Prior to the change, you could easily move files around with a good app like EStrongs File Explorer (aka ES File Explorer).
Check out "ES File Explorer File Manager"
https://play.google.com/store/apps/details?id=com.estrongs.android.pop
Android apps are controlled by their security permissions. Check out
http://androidforums.com/android-ap...explained-security-tips-avoiding-malware.html
The new change introduced what you can think of as an override to one of the permissions.
Before, decent apps would make their own folders on your SD card, keeping things nice and organized.
And you could shift things as you needed, say with ES.
Or you could let apps work and store where you pointed them.
No more.
Suppose you take a picture, and the camera app writes it to the card.
Now take Snapseed (great photo editing app), edit the picture. Before, you could save it back to where the picture came from.
Not anymore - with the change, you can only save it to the Snapseed folder.
If you're what my friend Medion (who taught me what's up) calls a power user, using multiple apps to manage your media, it's going to be a pain in the neck.
The non-rooted workaround is to set up media folders under the folder that ES owns, copy everything there using ES, and then let your media apps read from there. But read-only.

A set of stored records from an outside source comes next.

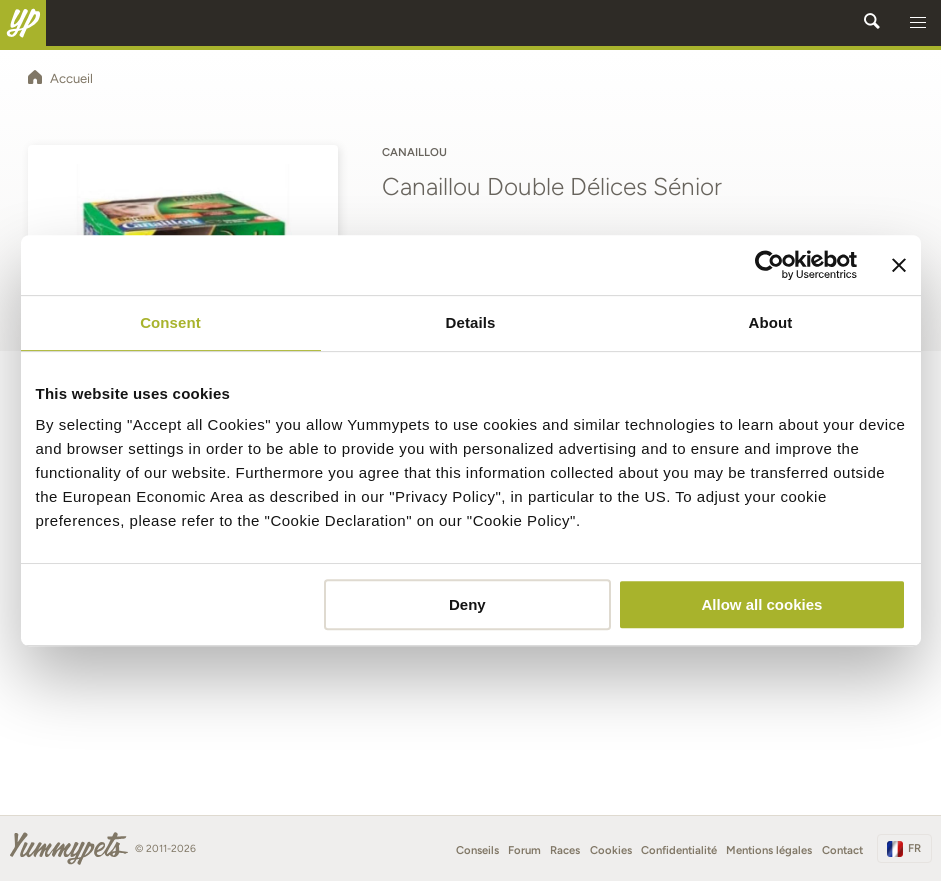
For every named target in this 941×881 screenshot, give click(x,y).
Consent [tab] (170, 322)
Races (565, 850)
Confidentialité (679, 850)
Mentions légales (769, 850)
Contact (842, 850)
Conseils (477, 850)
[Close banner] (899, 265)
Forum (524, 850)
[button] (918, 23)
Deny (467, 604)
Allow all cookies (762, 604)
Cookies (611, 850)
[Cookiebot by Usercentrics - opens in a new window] (769, 265)
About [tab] (771, 322)
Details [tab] (471, 322)
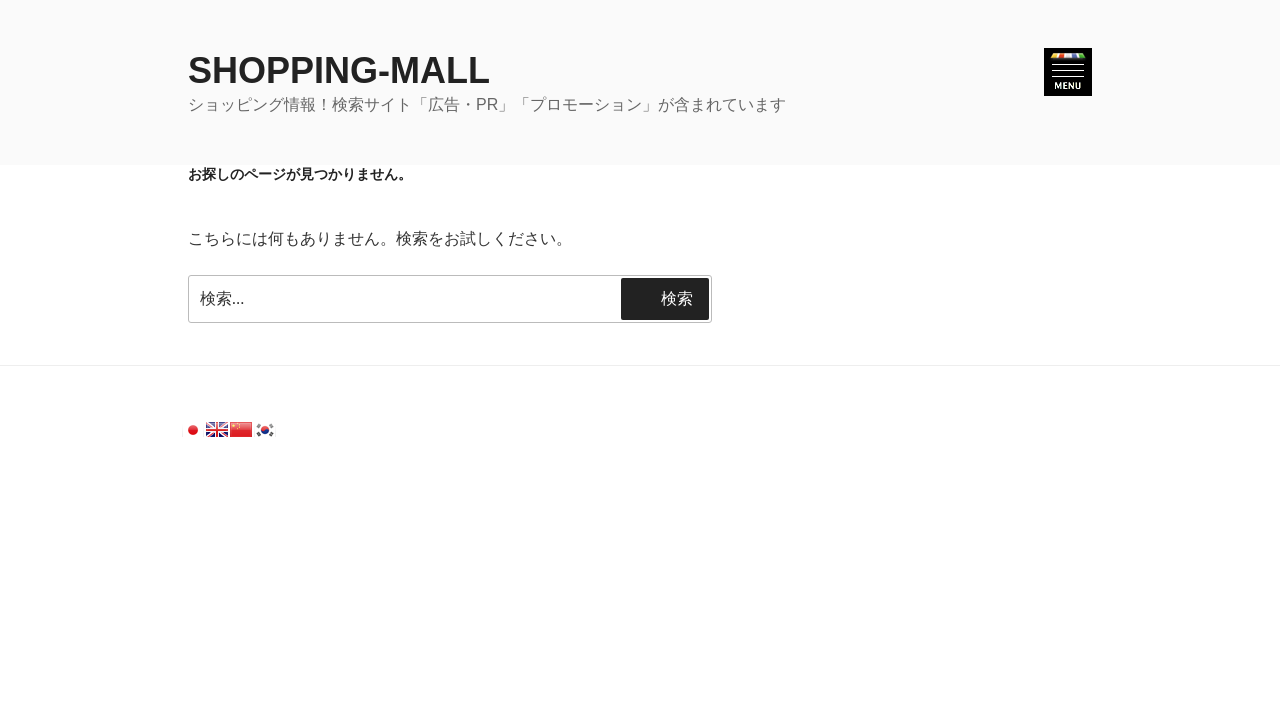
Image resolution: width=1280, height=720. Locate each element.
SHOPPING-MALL (339, 70)
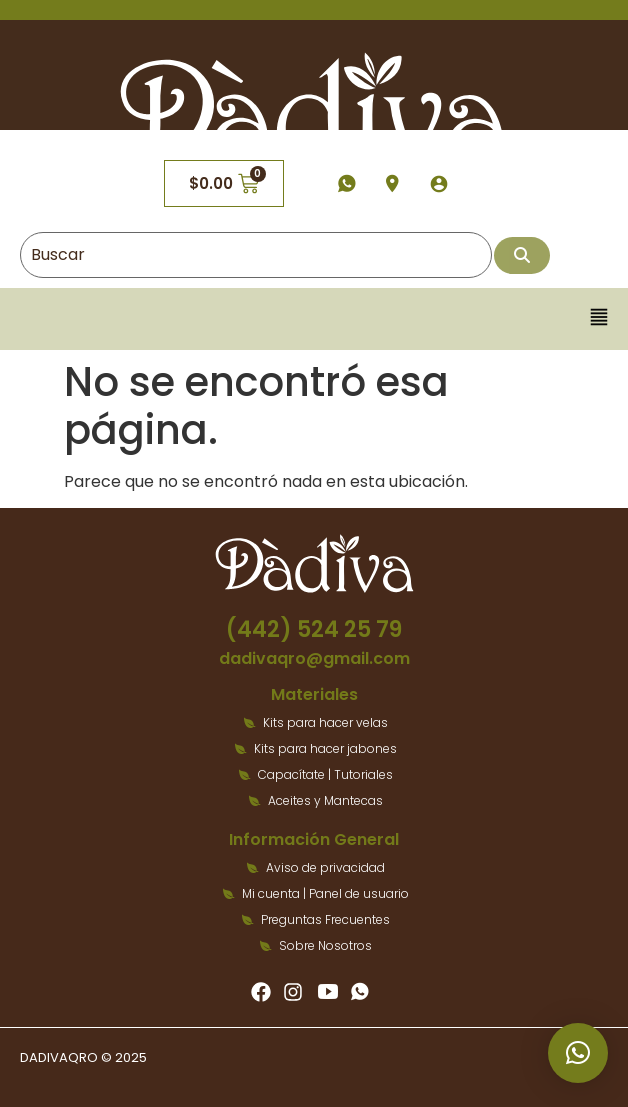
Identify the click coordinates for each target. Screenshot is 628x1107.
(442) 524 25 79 (314, 629)
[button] (599, 318)
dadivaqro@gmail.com (314, 658)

A lot of people don't use file explorers or multiple similar apps. They're probably not going to notice the change. A lot of people will notice the change and be OK with the workaround strategy to copy things to central locations by a file manager and then other apps get read-only access to that. A lot of people just use apps from Google, or pre-installed by the phone manufacturer or carrier. Those apps don't have the the new restriction, people that just use those won't notice.

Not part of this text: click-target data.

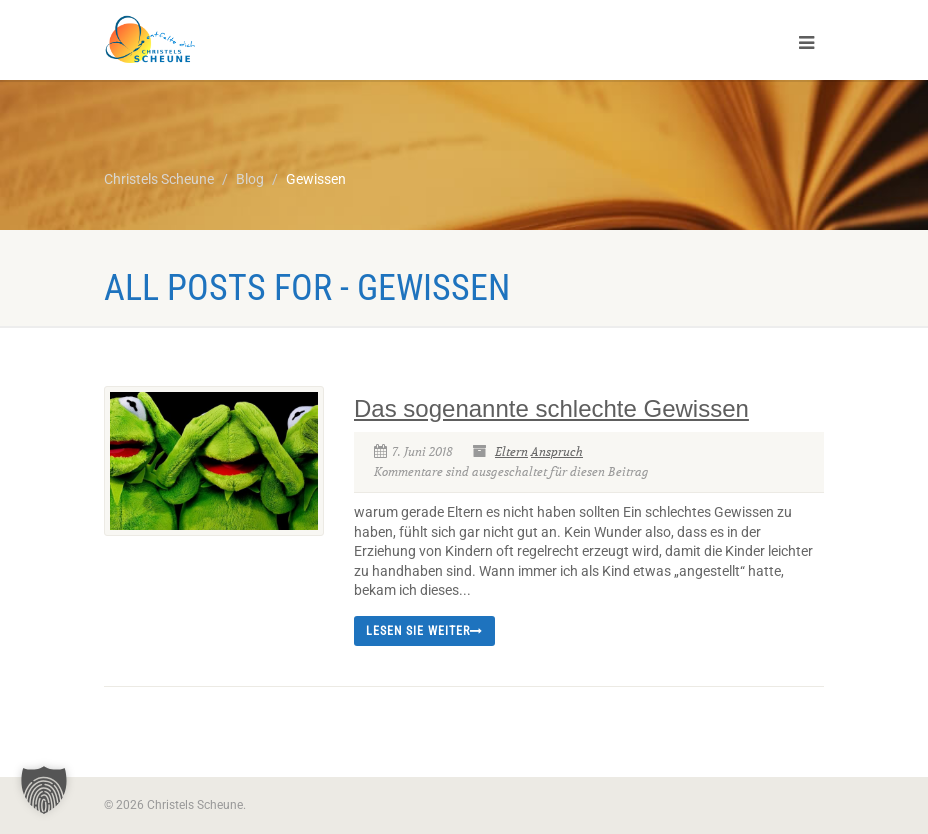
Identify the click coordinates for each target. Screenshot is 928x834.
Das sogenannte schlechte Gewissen (551, 408)
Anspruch (557, 451)
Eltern (511, 451)
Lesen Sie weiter (424, 631)
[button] (44, 790)
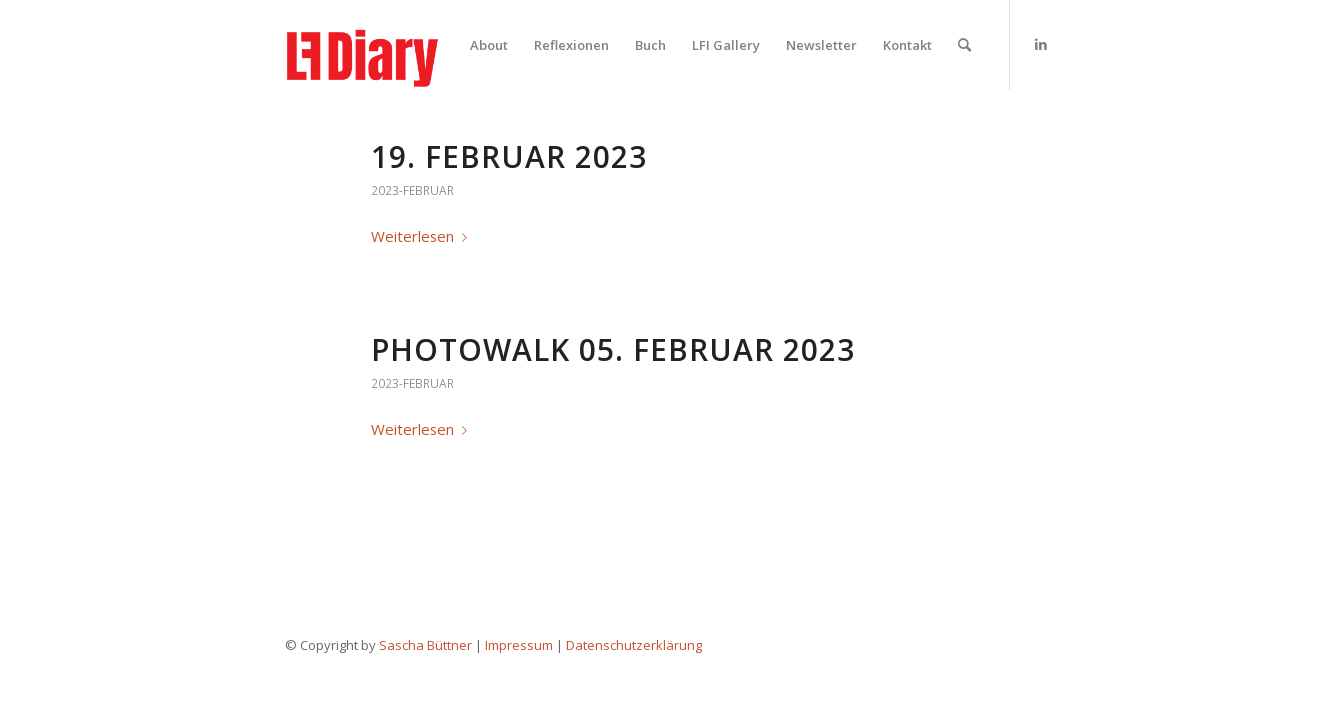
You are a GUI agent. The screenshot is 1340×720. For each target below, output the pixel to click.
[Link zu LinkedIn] (1041, 44)
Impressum (519, 645)
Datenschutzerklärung (634, 645)
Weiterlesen (423, 236)
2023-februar (412, 190)
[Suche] (964, 45)
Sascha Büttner (425, 645)
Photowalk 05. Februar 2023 (613, 349)
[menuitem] (489, 45)
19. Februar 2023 (509, 156)
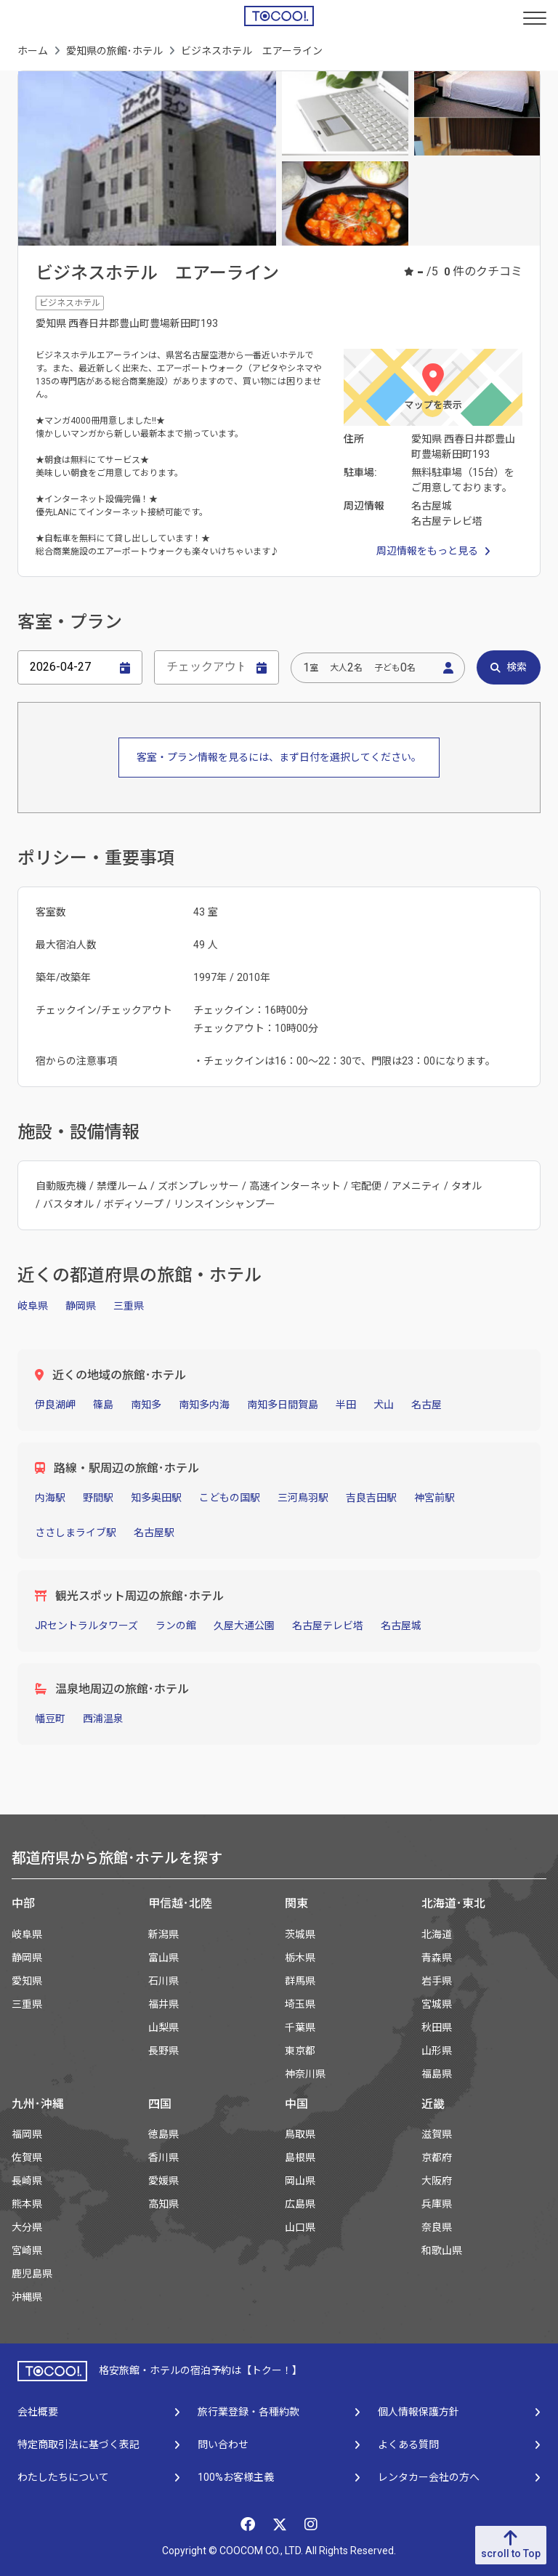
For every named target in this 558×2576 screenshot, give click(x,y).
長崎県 (27, 2181)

The rest of us have no intention of going along with it.
You have to change one parameter if it's set and you have to be root to do it.
Check out "SDFix: KitKat Writable MicroSD"
https://play.google.com/store/apps/details?id=nextapp.sdfix
Read that app description carefully, it tells the whole story precisely.
That's one of the two apps that I said to bookmark earlier. Do it if you haven't. Because of the common words in the name it's really hard to search for.
That permission change was made for security reasons. People didn't like the idea of apps being able to get full storage access. Google responded.
This really is going to affect everyone.
The same change is coming to your internal storage. Today it's an SD card issue, tomorrow it's everything.
A lot of apps got broken when the change hit. A lot of confusion stems from that.
Big change like this, Google usually makes the changes to the developer kits first, give everyone time to adapt their code before it goes live.
This time Google pushed out the update and the developer kits changes at the same time.
And people affected got really pissed off. I don't blame them, I would have been too.